Most dispute resolution experts agree that there are five common conflict management styles, though there may be others as well. The five distinct styles are force, accommodation, avoidance, compromise, and collaboration. Choosing the best option among various conflict management styles generally depends on the particular circumstances. Many people are usually comfortable with one or two of the styles, regardless of the issue. Despite having preferred methods that they use most of the time, however, people may sometimes face situations in which it could be difficult, or even dangerous, not to use a different strategy. When resolving workplace conflict, it is important to recognize that one’s usual strategy may be inappropriate for addressing the matter, and that adjustment may be necessary.
Force as a conflict management strategy entails taking advantage of one’s professional position or other type of authority to coerce or intimidate others and ultimately get what one wants. This tactic can often be perceived as an abuse of power or authority. Yet there are situations in which using force is necessary to achieve the desired results. For instance, managers and others in positions of authority often must impose their will to make a quick decision or resolve a conflict efficiently.

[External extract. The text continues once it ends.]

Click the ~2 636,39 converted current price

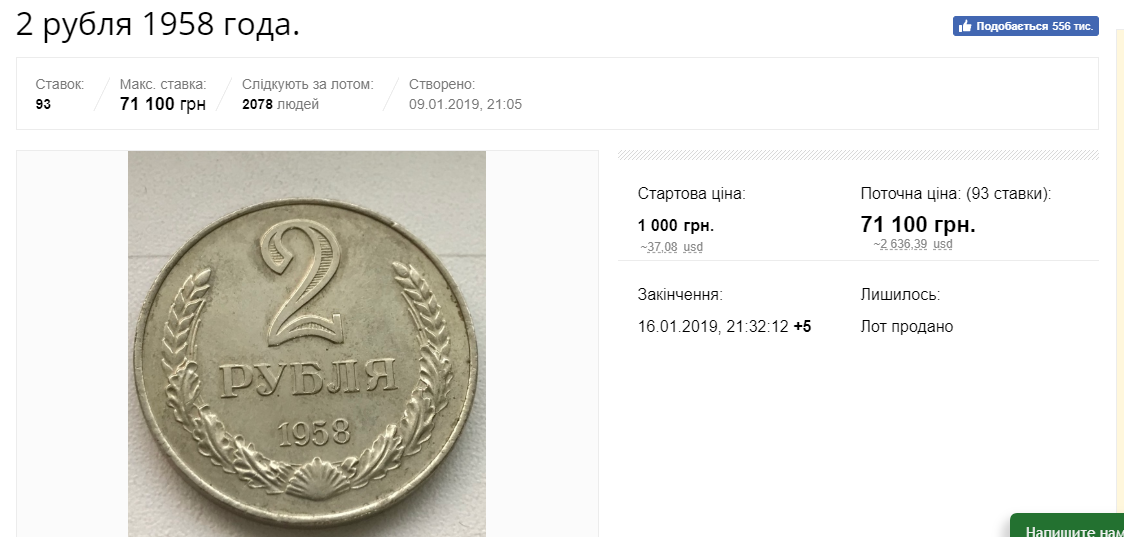coord(902,244)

When someone uses accommodation, he or she gives in to the other party and does not assert his or her own interests. While it may appear to demonstrate weakness, sometimes this is an appropriate strategy when the issue is unimportant to one of the parties. He or she chooses to accommodate the other one's wishes in order to resolve the issue effectively.

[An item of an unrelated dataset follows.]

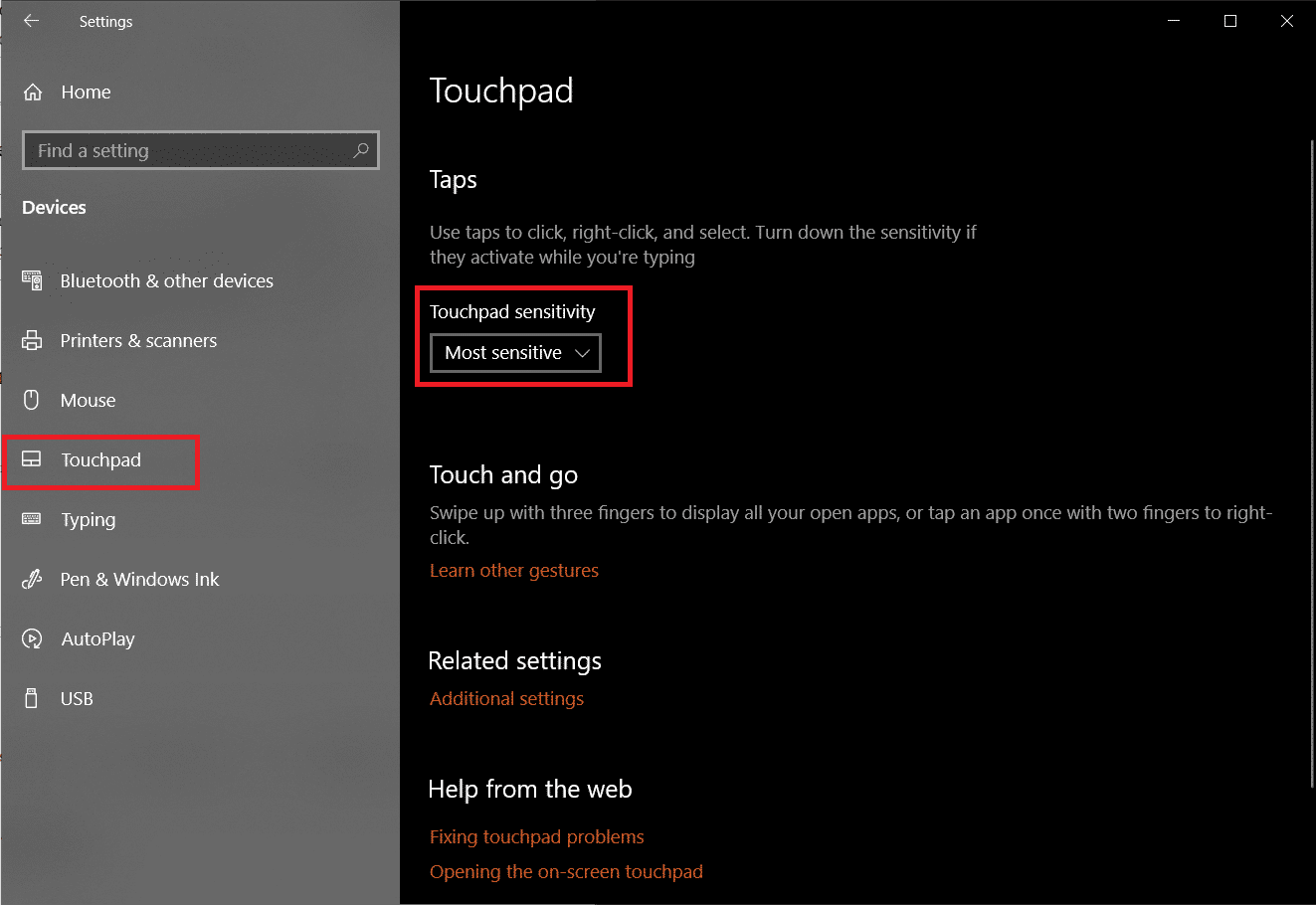Open the Additional settings link

point(506,699)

Avoidance typically involves staying out of the situation altogether, by pretending that it does not exist or by letting someone else handle it. Unlike other conflict management styles, this is not usually the most effective strategy for solving workplace disputes. Unless some other issues take precedence and there is some benefit to putting off a confrontation, avoidance may be more likely to lead to long-term problems between employees.
Compromise is a popular option when choosing among conflict management styles. In a compromise, each of the parties agrees to let some desires or needs go in order to gain others. As a result, neither side gets everything that it wants.
When collaborating, the parties attempt to find the optimal solution in which everyone wins. Of all conflict management styles, this strategy typically involves the most open communication. Each side usually makes a conscious effort to hear and understand the other party’s objectives, while effectively communicating their own desires.
Failing to communicate is one way to create a hostile work environment. Most conflict experts agree that communication and collaboration are more likely to lead to respect and harmony in the workplace. Some managers, however, might be unsure of the best way to deal with small problems or urgent issues that do not have time to be worked out through a long collaborative process. In these cases, it is usually up to the workplace supervisors to use their best judgment to arrive at a satisfactory outcome.